__Rows__.
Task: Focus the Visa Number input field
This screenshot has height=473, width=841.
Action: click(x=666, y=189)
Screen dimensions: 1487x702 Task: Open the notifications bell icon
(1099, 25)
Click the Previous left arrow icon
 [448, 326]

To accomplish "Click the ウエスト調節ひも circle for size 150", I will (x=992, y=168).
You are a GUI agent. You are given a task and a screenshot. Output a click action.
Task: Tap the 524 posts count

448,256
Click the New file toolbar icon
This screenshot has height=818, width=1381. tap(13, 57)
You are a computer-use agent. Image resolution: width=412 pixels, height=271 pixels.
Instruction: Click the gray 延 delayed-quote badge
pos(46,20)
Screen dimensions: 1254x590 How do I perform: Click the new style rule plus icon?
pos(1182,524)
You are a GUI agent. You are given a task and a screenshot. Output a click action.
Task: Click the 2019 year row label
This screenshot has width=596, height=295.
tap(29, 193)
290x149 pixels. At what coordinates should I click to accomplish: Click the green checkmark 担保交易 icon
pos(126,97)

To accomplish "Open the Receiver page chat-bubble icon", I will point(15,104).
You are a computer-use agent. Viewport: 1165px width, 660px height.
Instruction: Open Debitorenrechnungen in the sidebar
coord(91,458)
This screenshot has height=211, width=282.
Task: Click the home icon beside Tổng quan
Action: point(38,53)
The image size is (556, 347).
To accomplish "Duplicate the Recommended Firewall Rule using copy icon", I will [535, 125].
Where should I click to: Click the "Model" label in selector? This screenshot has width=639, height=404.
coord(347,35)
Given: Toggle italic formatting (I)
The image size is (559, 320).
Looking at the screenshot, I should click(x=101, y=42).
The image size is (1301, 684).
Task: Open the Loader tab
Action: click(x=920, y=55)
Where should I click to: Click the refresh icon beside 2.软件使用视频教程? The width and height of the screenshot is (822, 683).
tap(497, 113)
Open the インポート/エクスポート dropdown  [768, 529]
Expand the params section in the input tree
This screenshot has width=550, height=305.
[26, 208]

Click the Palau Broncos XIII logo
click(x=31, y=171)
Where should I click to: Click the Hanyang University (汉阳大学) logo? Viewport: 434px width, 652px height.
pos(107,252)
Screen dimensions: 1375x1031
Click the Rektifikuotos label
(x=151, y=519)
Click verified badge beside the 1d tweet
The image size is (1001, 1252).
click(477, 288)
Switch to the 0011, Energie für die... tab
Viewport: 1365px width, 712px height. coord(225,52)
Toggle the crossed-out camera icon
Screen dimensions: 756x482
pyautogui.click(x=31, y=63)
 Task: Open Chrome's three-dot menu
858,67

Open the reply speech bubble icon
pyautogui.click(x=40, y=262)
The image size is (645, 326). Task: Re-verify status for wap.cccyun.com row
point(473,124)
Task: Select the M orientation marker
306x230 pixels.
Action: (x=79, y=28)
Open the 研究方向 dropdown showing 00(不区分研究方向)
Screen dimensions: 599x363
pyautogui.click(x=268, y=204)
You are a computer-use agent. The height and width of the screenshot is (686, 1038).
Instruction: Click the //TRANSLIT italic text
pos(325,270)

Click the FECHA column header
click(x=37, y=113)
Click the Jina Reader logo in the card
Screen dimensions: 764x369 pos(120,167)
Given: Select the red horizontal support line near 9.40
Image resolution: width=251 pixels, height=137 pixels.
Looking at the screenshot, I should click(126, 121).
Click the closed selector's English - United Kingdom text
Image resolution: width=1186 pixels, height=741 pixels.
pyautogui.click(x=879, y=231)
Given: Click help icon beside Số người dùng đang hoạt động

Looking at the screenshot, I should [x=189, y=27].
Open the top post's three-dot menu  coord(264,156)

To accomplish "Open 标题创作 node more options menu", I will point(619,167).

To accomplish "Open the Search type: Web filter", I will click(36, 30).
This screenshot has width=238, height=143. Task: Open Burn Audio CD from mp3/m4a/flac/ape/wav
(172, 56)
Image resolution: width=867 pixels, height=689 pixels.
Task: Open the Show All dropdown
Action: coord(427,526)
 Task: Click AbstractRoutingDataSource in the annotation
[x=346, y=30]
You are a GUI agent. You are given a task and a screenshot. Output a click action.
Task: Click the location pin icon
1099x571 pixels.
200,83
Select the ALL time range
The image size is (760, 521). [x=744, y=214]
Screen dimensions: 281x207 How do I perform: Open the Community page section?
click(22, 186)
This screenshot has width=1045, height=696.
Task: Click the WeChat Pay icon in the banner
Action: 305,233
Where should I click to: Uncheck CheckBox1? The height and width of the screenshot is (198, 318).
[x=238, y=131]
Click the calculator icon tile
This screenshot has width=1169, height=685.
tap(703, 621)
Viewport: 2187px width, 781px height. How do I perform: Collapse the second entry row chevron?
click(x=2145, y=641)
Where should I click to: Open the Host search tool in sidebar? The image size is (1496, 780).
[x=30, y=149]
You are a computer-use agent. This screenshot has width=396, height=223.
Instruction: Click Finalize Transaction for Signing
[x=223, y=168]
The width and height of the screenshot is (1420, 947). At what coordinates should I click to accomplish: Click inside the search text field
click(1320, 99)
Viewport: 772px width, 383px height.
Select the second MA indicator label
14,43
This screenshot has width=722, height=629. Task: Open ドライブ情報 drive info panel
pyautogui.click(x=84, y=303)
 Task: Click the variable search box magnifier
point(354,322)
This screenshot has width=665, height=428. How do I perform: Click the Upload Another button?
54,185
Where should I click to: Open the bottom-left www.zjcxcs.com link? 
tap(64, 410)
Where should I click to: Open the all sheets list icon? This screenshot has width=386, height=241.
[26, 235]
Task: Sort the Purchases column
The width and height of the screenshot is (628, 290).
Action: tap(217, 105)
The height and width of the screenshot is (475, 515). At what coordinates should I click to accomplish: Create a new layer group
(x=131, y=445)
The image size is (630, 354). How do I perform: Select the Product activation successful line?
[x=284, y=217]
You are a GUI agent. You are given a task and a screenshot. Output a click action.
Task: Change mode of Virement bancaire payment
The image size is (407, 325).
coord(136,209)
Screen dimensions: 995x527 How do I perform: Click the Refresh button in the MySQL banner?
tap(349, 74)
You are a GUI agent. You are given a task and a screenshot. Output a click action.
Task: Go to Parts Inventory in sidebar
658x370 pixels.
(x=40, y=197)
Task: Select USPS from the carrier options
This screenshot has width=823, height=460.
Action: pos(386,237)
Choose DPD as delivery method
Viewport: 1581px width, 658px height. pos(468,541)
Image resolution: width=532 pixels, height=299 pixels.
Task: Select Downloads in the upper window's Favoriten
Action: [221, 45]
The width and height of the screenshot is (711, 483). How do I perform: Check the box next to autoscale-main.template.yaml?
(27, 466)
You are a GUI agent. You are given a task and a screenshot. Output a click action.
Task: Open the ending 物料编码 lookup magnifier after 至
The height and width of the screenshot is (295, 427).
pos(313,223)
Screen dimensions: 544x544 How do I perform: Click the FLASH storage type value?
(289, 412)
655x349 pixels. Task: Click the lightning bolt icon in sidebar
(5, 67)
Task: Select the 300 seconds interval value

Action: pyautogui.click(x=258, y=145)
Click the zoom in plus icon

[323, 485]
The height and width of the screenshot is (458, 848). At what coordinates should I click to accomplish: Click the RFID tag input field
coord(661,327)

__Instructions to follow__.
Convert the records, starting with the line that contains "Given: Click help" and going on through the line that contains "The image size is (760, 521). [x=744, y=214]", into a numbered list, leaving out blank lines.

__Reply__.
1. Given: Click help icon beside Số người dùng đang hoạt động
2. Looking at the screenshot, I should [x=189, y=27].
3. Open the top post's three-dot menu  coord(264,156)
4. To accomplish "Open 标题创作 node more options menu", I will point(619,167).
5. To accomplish "Open the Search type: Web filter", I will click(36, 30).
6. This screenshot has width=238, height=143. Task: Open Burn Audio CD from mp3/m4a/flac/ape/wav
7. (172, 56)
8. Image resolution: width=867 pixels, height=689 pixels.
9. Task: Open the Show All dropdown
10. Action: coord(427,526)
11.  Task: Click AbstractRoutingDataSource in the annotation
12. [x=346, y=30]
13. You are a GUI agent. You are given a task and a screenshot. Output a click action.
14. Task: Click the location pin icon
15. 1099x571 pixels.
16. 200,83
17. Select the ALL time range
18. The image size is (760, 521). [x=744, y=214]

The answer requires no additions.